EXERCISE GOAL
Find each line in the listing below that contains the word "icon", and copy those lines in full.

RECORDS PROVIDED
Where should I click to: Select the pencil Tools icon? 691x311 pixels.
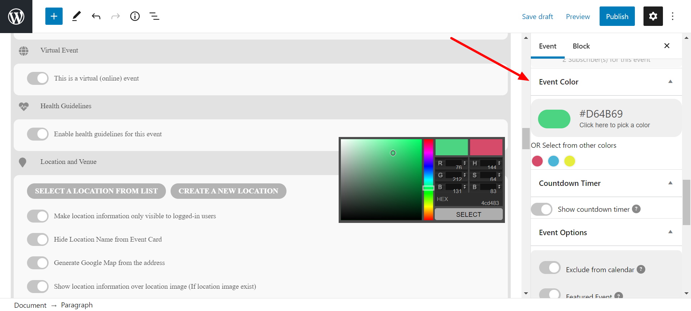pyautogui.click(x=76, y=17)
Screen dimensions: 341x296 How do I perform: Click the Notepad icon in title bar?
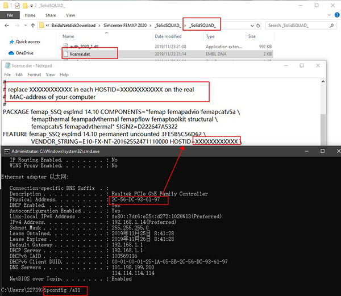6,66
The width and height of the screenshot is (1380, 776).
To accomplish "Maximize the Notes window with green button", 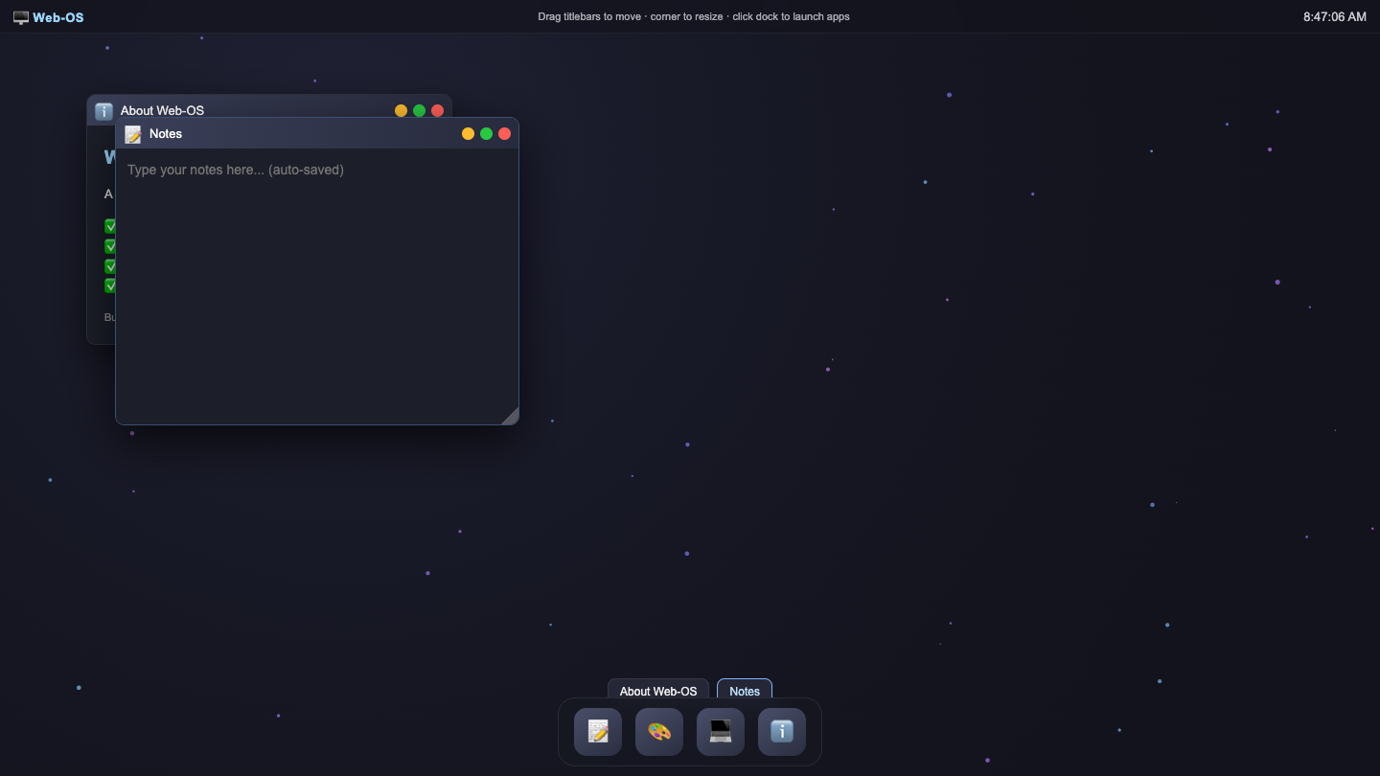I will pos(487,134).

RESPONSE FOR THIS EXERCISE
Where should I click to: Select the pencil Tools icon? 691x311 pixels.
Screen dimensions: 341x296 How do I perform: Click the Notepad icon in title bar?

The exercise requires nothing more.